Marquer contre son camp pourrait nourrir un sentiment de rancune mais ici, il en est autrement. Ni colère ni rancœur n’agite l’esprit de Samia. « Mais on aimerait bien jouer correctement. » Au fond, lorsque Anaïs et Samia ont commencé le football, les conditions étaient encore plus dures. « Je me souviens, quand tu jouais au foot et que t’étais une fille t’étais considérée comme un garçon manqué », raconte Anaïs. 

Aujourd’hui, Samia est éducatrice auprès des filles de 10 ans. Elle leur apprend les rudiments du ballon rond. « J’aimerais que la situation change pour elles ! » Elle est consciente que de grands progrès ont été apportés pour les femmes dans cette discipline. La 8e et dernière Coupe du monde féminine en date en témoigne, forte de son succès. 

« Mais d’un côté, on nous impose un règlement propre au football masculin qui existe depuis 100 ans. On nous demande de nous caler sur cet exemple alors que notre pratique n’est pas encore assez développée », rumine Anaïs. A travers son action, elle se bat pour les générations futures. « Je n’ai pas envie que notre situation arrive aux petites qui commencent le foot aujourd’hui. » Les joueuses en amateurs représentent 125 000 licences quand les contrats professionnels n’englobent que 300 contrats.

Guillaume Bogvad ne connaissait pas en profondeur le football féminin avant de s’être penché sur la question il y a moins de deux ans. Le vice-président des Coqs Rouges s’est intéressé de près au cas de la Gironde et a noté qu’il y avait peu d’équipe féminine, beaucoup de matches forfaits et des équipes à 9 ou 10. « Il y a une vraie difficulté à structurer les équipes dans le football amateur féminin. » Aujourd’hui, il ne demande qu’à trouver des solutions et de s’asseoir autour d’une table avec les acteurs concernés.

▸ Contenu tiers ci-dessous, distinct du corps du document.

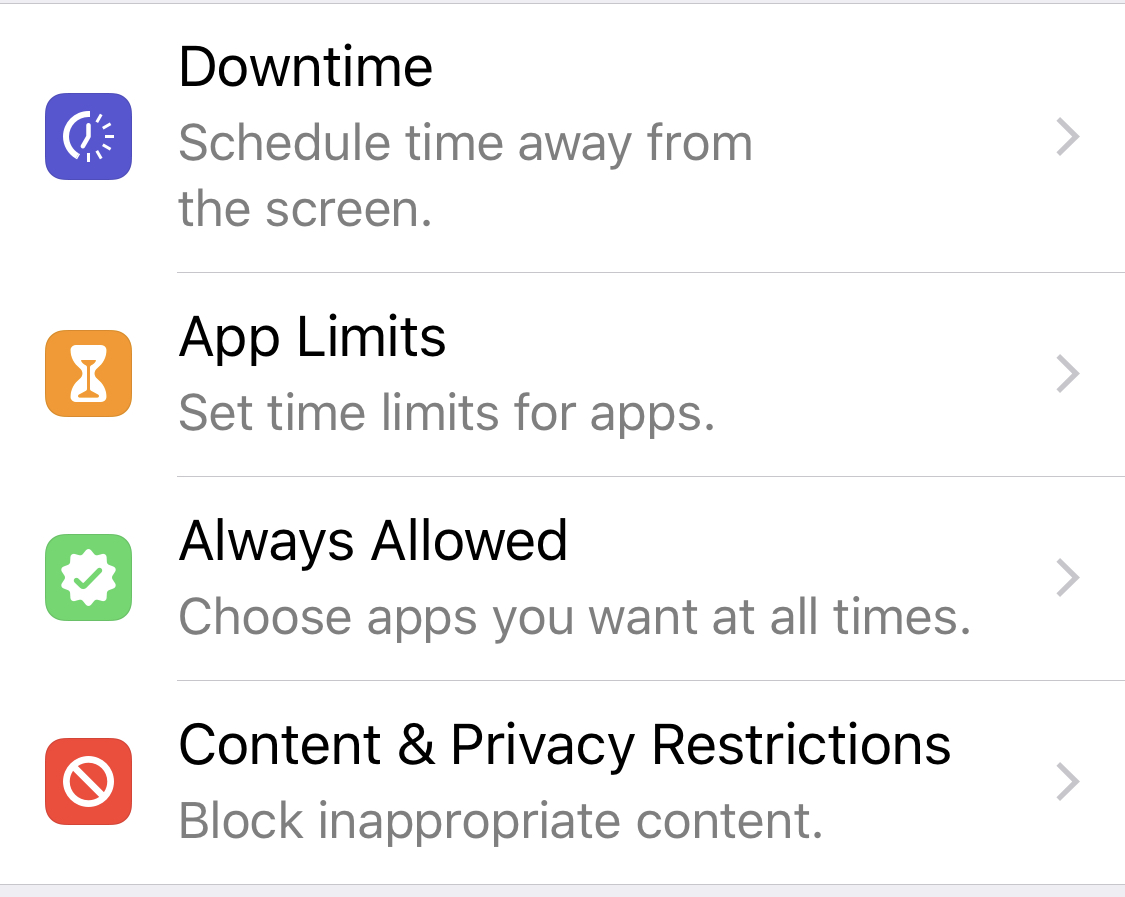Tap the green Always Allowed checkmark icon
The width and height of the screenshot is (1125, 897).
click(x=88, y=577)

«  Nos matches sabotés représentent un appel à l’aide à la FFF qui établis les règlements. » Anaïs est déterminée à faire bouger les choses. « On le fait pour quelque chose de grand et plus important que nous. »

Les Coqs rouges lors du match de brassage contre FC Gradignan.
Les Coqs rouges lors du match de brassage contre FC Gradignan.

Un dysfonctionnement présent sur tout le territoire français

La réglementation concernant les joueuses mutées n’est pas un cas propre aux Coqs Rouges. C’est un sujet national. Les caméras sont braquées sur l’équipe girondine mais dissimulent un couac plus vaste. « L’équipe en régional 1 des Girondines de Bordeaux ont eu des problèmes concernant les mutation aussi », explique Anaïs. 

Alexandre Chanet, ancien coach à Paris 14e, témoigne d’un écœurement concernant ces règles ultra strictes qui handicapent les clubs amateurs. « Ce genre de difficultés est aussi visibles dans les clubs masculin de dernière division », pointe-t-il avant de poursuivre, « de toute façon la FFF n’hésite pas à sanctionner les petits clubs ». Selon lui, garder cette règle serait une véritable incohérence. L’ancien entraîneur a passé 15 ans auprès des équipes féminines. C’est un homme de terrain.  « Dans les clubs amateurs, on a régulièrement des soucis d’effectifs et le protocole de la FFF n’est pas suffisamment souple et adapté à nos réalités. »

Selon Alexandre Chanet, la droiture n’est pas toujours bienfaitrice. « Il n’y a qu’à voir les Coqs rouges, ils ont été francs en prévenant de la situation dès le début… Ça ne paye quasiment jamais d’être honnête avec la FFF. » L’ancien coach qui a raccroché cette année se dit désabusé face à la situation. « Ce genre de règle démotive et décourage, clairement. » Contactée par nos soins, la FFF n’a pas souhaité répondre à nos questions.